(Saved entries)
◆ ◆ ◆

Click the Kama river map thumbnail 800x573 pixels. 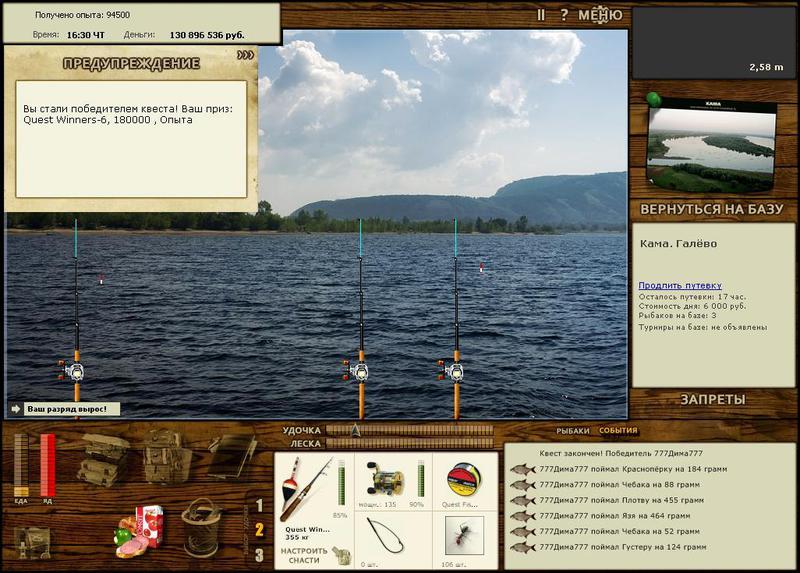point(711,148)
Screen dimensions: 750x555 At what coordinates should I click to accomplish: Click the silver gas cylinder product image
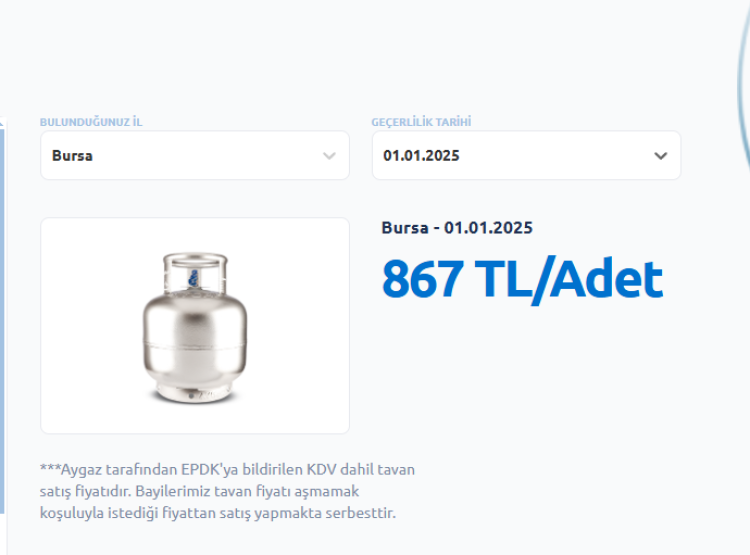(x=195, y=328)
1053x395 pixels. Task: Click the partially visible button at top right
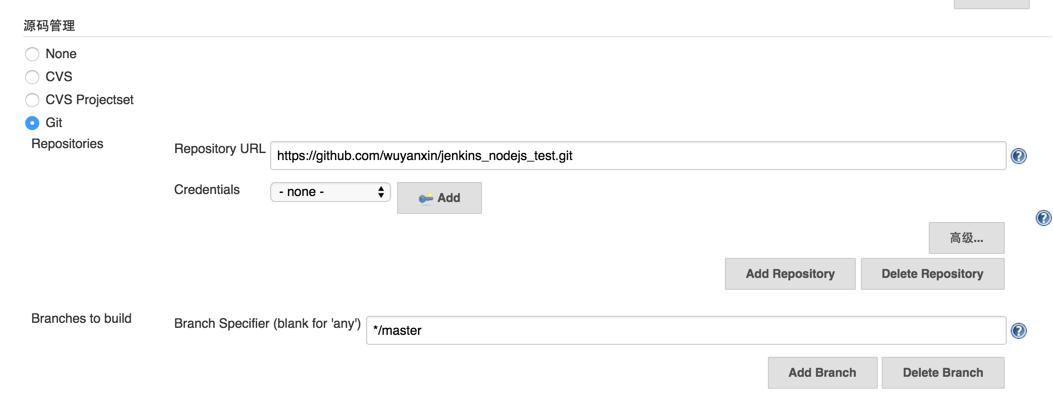pyautogui.click(x=991, y=4)
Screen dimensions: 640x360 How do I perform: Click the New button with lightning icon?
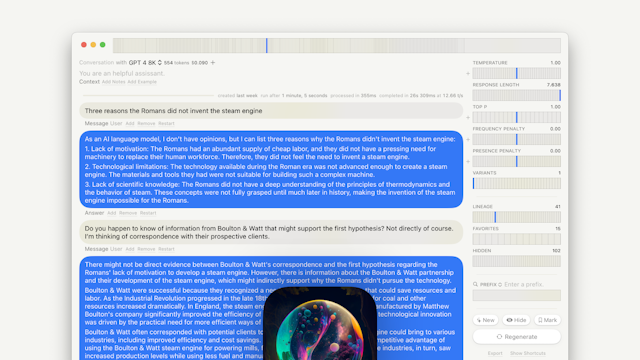(485, 320)
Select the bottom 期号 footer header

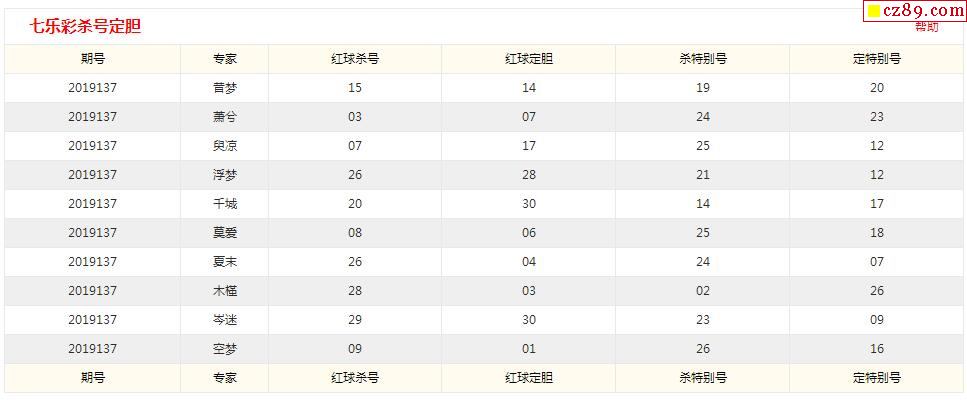pos(93,378)
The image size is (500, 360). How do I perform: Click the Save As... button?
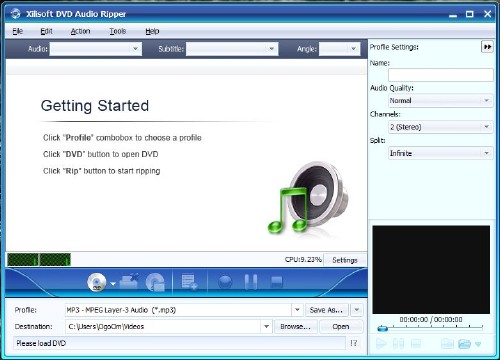coord(326,310)
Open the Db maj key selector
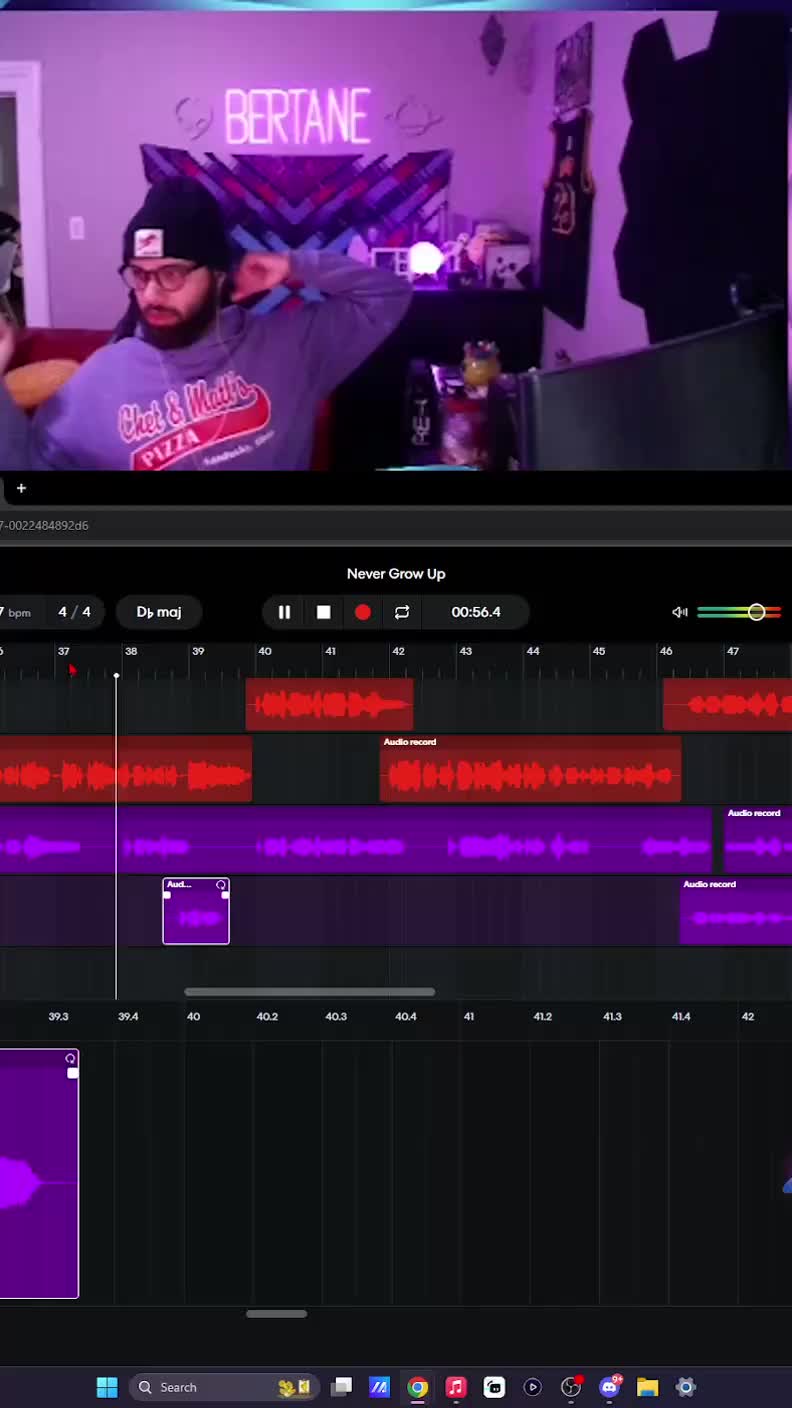Screen dimensions: 792x1408 coord(159,612)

◆ ◆ ◆

Would you transcribe, exactly and only, the lines from the one that contains "The image size" through the last line of the data above, without any pictures?

The image size is (500, 360). How do I perform: Click the Save As... button?
coord(326,310)
Open the Db maj key selector
Screen dimensions: 792x1408 coord(159,612)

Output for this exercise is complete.